Je suis aussi fort ennuyée d’ouvriers, de réparations dans la maison 4 ; on a découvert qu’elle avait été fort mal construite, les poutres sont pourries, et nous risquions de tomber dans la cour si on n’avait mis force ouvriers pour remédier à cet inconvénient ! Mais rassurez-vous, ami, notre petite bibliothèque est intacte, vous y retrouverez votre grand fauteuil et votre amie bien dévouée, et bien heureuse de vous revoir ! Vous voyez que tous ces ennuis, ces inquiétudes, ne sont pas compensés par mes plaisirs et mes distractions ! Vous savez que pour moi, c’est fort peu de chose, lorsque je n’ai pas le cœur heureux, et il ne l’est certes pas depuis que vous êtes malade, mon pauvre ami : prenez donc une bonne provision de santé, de forces, et que nous puissions retrouver quelques-uns de ces moments si heureux qu’ils remplissent entièrement la vie et font oublier tout ce qu’elle a de triste et de décourageant !

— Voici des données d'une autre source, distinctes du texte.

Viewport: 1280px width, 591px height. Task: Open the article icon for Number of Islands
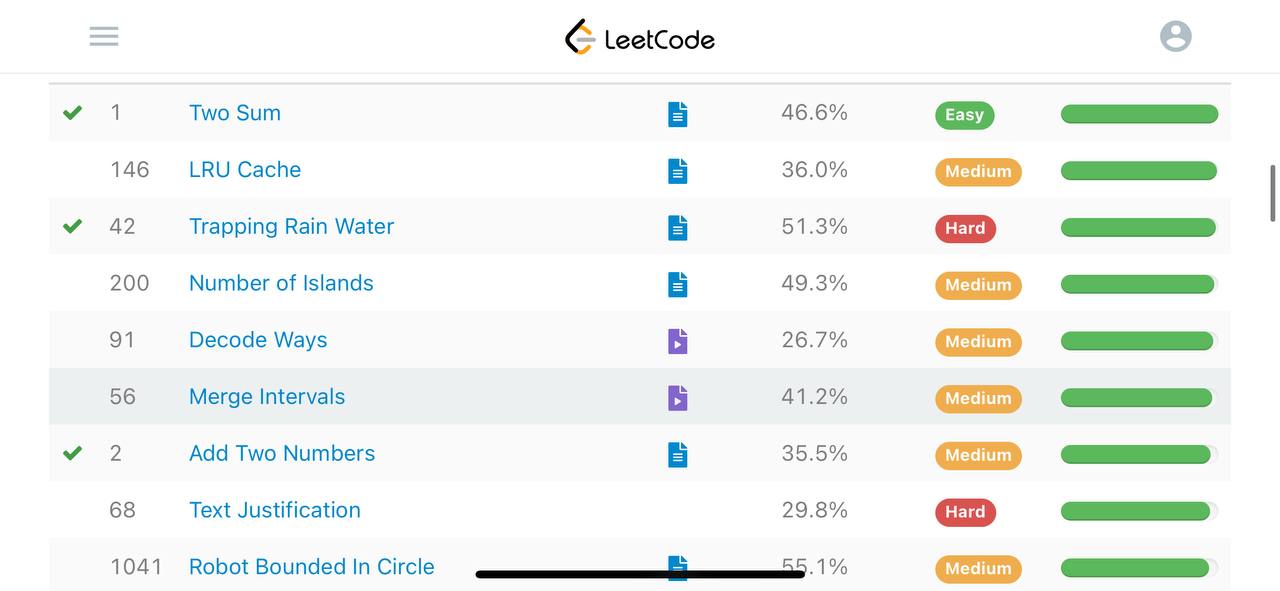[x=678, y=285]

Nous n’avons ici, rien de bien nouveau ni de bien amusant ; le temps est froid et désagréable, et les spectacles peu attrayants. Il y a aujourd’hui huit jours, p.3 il y a eu à l’Odéon une première représentation d’une pièce de Balzac : Les Ressources de Quinola 5. L’administration a donné à Balzac le bénéfice des 3 premières représentations qu’il s’était réservées ; c’est donc lui qui a vendu lui-même les loges, les places, et le plus possible puisque c’était à son profit. On dit qu’il en a retiré dix-huit mille francs, mais il y a eu un tripotage dégoutant. Vous connaissez ma passion pour les premières représentations et celle-là présentait beaucoup d’intérêt. Je me suis mise en quête d’une loge, mais elle coûtait 60 F le moins ; j’ai trouvé cela tellement fort que j’y ai renoncé, et je me suis applaudie de ma raison car cette pièce est fort mauvaise, fort ennuyeuse, et je n’irai même pas la voir maintenant. Notre pauvre Balzac a encore échoué complètement, et j’en suis fâchée car la lecture de ses ouvrages est ma seule distraction !

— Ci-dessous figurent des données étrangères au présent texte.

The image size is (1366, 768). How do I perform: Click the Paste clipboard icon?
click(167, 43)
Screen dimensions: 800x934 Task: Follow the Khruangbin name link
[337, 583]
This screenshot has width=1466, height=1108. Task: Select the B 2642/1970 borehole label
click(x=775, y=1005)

Notre ami Luchet, dont je vous avais raconté le procès pour son roman immoral, vient de se sauver en Angleterre pour éviter les 2 années de prison6.

Nos amis Vieillard , Cerfbeer se portent fort bien. Je n’ai pas encore été au Salon, qui est fort médiocre dit-on ; j’ai appris avec peine que votre cousin avait eu un de ses tableaux p.4 refusé7 : les imbéciles !

Combien j’ai été touchée, mon ami, de votre dernière lettre, de votre envoi de violettes pour la Saint-Joseph8 ! Mille remerciements de cet aimable et tendre souvenir. Que j’aurais été heureuse, ce jour-là, de vous voir, de vous embrasser, de vous serrer contre ce cœur si triste de votre absence ! Mon pauvre ami, vous ne me dites pas l’époque à laquelle vous comptez revenir dans notre Paris que vous avez pris en grippe 9 ? Je ne suis pas égoïste, ainsi je vous engage beaucoup à rester à votre campagne tout le temps que vous en éprouverez du bien, du soulagement. Si vous ne revenez pas encore, écrivez-moi. Je suis aussi de l’avis du poète persan (seulement pour les promenades, ou autres plaisirs dans ce genre) qui dit que toujours du plaisir n’est pas du plaisir10, mais lorsque le cœur est de la partie, mon ami, ne trouvez-vous pas, que du bonheur est toujours du bonheur ? Oh ! oui ! n’est-ce pas, mon chéri ? Je voudrais baiser tes cheveux et ta chère main toute la journée, et je ne m’en blaserais jamais.

Adieu, je t’envoie mille bonnes tendresses, et mille baisers bien tendres.